Iran: Nuke Deal With EU States Isolates U.S.

Iran's nuclear agreement with three European states is a "victory" that isolates the United States, Iran's representative to the U.N. nuclear agency (search) said Wednesday.

The foreign ministers of Britain, France and Germany secured a commitment Tuesday from Iranian officials to suspend uranium enrichment and to sign an additional protocol to the Nuclear Nonproliferation Treaty (search) that gives U.N. inspectors the right of unfettered access to the nation's nuclear sites.

"A big conspiracy has been foiled ... (and) the United States has been isolated," Ali Akbar Salehi (search), Iran's envoy to the International Atomic Energy Agency, told state-run television.

He said the United States had sought to bring Iran's nuclear program before the U.N. Security Council. Iranian officials want to avoid their nuclear program going before the council, since it could impose sanctions.

The commitment, announced after a day of talks in Tehran between the European ministers and Iranian officials, came as Iran faced an Oct. 31 deadline to prove to the IAEA that its nuclear program is peaceful.

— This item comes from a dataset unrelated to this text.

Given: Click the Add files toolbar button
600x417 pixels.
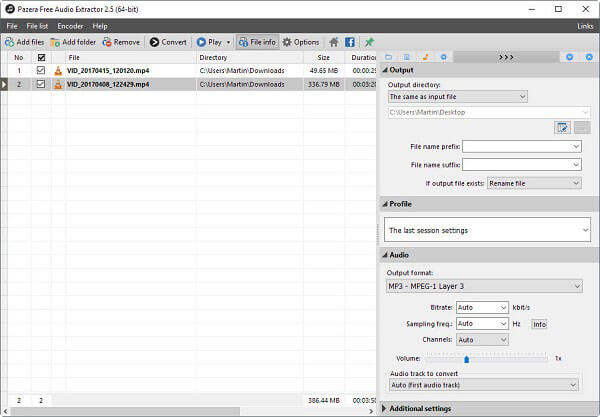Looking at the screenshot, I should pyautogui.click(x=23, y=42).

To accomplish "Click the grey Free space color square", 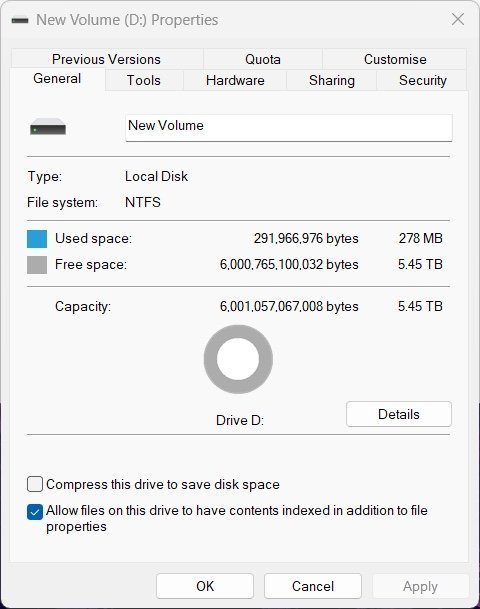I will [37, 265].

If Iran fails to satisfy the IAEA, the U.N. agency is expected to refer the matter to the Security Council.

The United States, which strongly suspects Iran has a secret program to build nuclear bombs, cautiously welcomed Tuesday's agreement.

President Bush told reporters in Indonesia Wednesday he was grateful to the European ministers "for taking a very strong universal message to the Iranians that they should disarm."

"The Iranians, it looks like they're accepting the demands of the free world, and now it's up to them to prove that they've accepted the demands. It's a very positive development," Bush said.

The joint statement released at the end of the Europeans' visit gave no timeframe for Iran's signing the additional protocol. Nor did it say for how long Iran would suspend uranium enrichment.

But late Tuesday, the secretary of Iran's Supreme National Security Council, Hasan Rowhani, said Iran would sign the protocol before the next IAEA board meeting on Nov. 20.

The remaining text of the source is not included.